Challenge: Reproduce, unchanged, the part of the lines below that opens with the line containing "Open the oasis package link" and closes with the line containing "Action: tap(251, 102)", including both of those lines.
* BEGIN Material to process *
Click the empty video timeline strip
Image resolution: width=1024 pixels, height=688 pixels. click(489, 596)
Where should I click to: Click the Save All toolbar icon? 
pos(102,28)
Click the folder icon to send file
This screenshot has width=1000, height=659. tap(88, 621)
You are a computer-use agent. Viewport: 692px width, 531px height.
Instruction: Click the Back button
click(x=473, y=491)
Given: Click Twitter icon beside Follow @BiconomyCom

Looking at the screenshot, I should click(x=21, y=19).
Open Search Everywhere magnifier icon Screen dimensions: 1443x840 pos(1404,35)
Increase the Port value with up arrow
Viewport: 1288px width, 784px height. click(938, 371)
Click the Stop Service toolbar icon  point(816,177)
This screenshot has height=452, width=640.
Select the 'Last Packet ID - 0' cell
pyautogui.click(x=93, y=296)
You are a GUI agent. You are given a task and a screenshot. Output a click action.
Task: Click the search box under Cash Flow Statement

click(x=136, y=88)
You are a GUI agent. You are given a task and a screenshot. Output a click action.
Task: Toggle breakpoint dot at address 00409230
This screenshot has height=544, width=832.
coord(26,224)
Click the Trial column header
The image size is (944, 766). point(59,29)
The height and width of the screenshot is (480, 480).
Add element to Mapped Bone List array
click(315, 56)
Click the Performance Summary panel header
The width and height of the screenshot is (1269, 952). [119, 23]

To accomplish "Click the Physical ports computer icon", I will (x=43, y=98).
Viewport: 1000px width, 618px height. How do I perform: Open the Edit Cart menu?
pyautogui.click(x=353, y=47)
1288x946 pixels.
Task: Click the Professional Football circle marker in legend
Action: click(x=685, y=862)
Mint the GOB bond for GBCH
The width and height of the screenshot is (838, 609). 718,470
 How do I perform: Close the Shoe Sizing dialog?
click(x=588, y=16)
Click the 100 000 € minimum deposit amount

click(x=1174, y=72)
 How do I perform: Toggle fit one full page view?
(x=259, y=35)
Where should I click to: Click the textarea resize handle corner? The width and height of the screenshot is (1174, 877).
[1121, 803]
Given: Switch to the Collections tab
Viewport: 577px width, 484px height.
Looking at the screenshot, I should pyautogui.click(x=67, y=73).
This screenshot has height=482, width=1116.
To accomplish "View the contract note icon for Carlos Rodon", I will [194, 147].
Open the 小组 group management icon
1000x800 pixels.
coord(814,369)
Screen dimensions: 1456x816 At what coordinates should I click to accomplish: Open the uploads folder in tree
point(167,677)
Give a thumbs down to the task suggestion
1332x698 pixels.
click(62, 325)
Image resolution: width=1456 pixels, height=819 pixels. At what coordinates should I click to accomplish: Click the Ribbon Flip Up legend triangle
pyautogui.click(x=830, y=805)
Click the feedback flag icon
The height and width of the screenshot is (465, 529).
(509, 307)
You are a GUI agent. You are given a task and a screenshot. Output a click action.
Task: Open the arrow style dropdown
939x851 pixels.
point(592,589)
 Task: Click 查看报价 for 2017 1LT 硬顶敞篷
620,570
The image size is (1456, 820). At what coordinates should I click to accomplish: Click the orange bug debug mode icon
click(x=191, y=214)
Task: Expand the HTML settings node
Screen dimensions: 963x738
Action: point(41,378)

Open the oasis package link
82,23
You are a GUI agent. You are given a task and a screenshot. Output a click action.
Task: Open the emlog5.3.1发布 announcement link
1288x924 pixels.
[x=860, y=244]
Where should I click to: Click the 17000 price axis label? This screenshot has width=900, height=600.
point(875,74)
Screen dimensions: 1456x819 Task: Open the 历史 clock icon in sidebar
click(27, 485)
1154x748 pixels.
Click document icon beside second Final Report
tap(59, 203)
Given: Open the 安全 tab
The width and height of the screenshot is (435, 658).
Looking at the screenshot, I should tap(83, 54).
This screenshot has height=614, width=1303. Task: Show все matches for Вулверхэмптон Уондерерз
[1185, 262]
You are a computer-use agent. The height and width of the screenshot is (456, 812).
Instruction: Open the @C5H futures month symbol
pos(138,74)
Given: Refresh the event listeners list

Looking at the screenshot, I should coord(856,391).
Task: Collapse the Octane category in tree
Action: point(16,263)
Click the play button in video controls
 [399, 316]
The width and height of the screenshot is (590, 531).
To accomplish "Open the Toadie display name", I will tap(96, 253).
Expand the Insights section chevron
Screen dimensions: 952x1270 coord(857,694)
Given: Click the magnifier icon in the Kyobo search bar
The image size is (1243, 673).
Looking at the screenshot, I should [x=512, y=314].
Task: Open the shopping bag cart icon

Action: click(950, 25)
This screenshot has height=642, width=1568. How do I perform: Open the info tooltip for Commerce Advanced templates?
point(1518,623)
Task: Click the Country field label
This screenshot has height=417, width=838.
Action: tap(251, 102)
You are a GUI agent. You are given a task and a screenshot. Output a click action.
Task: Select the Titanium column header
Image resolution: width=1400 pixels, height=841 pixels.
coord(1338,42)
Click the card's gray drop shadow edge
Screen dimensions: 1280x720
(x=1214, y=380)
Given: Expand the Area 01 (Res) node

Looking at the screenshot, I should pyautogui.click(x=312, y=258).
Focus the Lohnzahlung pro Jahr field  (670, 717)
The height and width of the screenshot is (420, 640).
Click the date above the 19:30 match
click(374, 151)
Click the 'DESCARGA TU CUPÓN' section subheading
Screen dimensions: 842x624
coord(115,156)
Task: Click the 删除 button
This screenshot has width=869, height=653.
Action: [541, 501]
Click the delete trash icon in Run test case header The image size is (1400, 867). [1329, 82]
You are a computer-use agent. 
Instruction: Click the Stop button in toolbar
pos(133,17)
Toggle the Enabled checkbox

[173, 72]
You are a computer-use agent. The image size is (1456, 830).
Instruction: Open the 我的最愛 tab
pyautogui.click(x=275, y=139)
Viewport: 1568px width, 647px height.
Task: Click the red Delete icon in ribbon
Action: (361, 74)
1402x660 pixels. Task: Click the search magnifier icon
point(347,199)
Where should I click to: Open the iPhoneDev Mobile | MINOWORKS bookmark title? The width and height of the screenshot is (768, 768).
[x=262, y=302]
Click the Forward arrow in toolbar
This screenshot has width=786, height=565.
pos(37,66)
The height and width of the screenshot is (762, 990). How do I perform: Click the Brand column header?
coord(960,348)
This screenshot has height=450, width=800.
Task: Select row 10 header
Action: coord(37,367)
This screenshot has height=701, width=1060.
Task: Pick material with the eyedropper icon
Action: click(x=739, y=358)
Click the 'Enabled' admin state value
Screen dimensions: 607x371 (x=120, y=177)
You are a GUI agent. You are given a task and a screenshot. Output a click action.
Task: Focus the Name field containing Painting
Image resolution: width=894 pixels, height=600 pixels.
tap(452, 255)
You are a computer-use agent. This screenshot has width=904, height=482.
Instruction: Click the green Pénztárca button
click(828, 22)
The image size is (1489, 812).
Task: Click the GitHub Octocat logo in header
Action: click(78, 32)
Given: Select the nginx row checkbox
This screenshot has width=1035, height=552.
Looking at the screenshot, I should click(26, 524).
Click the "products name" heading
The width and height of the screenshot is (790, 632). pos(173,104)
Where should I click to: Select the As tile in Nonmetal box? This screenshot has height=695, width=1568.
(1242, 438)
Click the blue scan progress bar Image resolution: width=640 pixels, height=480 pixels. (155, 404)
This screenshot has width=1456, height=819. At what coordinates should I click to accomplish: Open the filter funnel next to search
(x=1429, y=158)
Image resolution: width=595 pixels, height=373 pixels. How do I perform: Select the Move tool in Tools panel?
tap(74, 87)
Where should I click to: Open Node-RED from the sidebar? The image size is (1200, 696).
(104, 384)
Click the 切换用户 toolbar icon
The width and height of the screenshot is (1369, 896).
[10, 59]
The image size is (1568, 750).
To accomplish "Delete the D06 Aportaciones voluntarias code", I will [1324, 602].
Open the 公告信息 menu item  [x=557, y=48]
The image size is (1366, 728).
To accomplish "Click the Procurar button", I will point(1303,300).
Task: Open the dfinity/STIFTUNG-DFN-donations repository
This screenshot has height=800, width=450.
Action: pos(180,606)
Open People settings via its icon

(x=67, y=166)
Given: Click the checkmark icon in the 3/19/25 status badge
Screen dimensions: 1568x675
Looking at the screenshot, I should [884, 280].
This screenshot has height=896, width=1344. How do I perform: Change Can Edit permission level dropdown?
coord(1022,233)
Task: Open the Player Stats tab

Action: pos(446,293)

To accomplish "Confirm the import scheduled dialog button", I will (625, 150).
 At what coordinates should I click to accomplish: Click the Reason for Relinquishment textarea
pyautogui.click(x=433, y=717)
* END Material to process *
Answer to the task:
Open the oasis package link
82,23
You are a GUI agent. You are given a task and a screenshot. Output a click action.
Task: Open the emlog5.3.1发布 announcement link
1288x924 pixels.
[x=860, y=244]
Where should I click to: Click the 17000 price axis label? This screenshot has width=900, height=600.
point(875,74)
Screen dimensions: 1456x819 Task: Open the 历史 clock icon in sidebar
click(27, 485)
1154x748 pixels.
Click document icon beside second Final Report
tap(59, 203)
Given: Open the 安全 tab
The width and height of the screenshot is (435, 658).
Looking at the screenshot, I should tap(83, 54).
This screenshot has height=614, width=1303. Task: Show все matches for Вулверхэмптон Уондерерз
[1185, 262]
You are a computer-use agent. The height and width of the screenshot is (456, 812).
Instruction: Open the @C5H futures month symbol
pos(138,74)
Given: Refresh the event listeners list

Looking at the screenshot, I should coord(856,391).
Task: Collapse the Octane category in tree
Action: point(16,263)
Click the play button in video controls
 [399, 316]
The width and height of the screenshot is (590, 531).
To accomplish "Open the Toadie display name", I will tap(96, 253).
Expand the Insights section chevron
Screen dimensions: 952x1270 coord(857,694)
Given: Click the magnifier icon in the Kyobo search bar
The image size is (1243, 673).
Looking at the screenshot, I should [x=512, y=314].
Task: Open the shopping bag cart icon

Action: click(950, 25)
This screenshot has height=642, width=1568. How do I perform: Open the info tooltip for Commerce Advanced templates?
point(1518,623)
Task: Click the Country field label
This screenshot has height=417, width=838.
Action: tap(251, 102)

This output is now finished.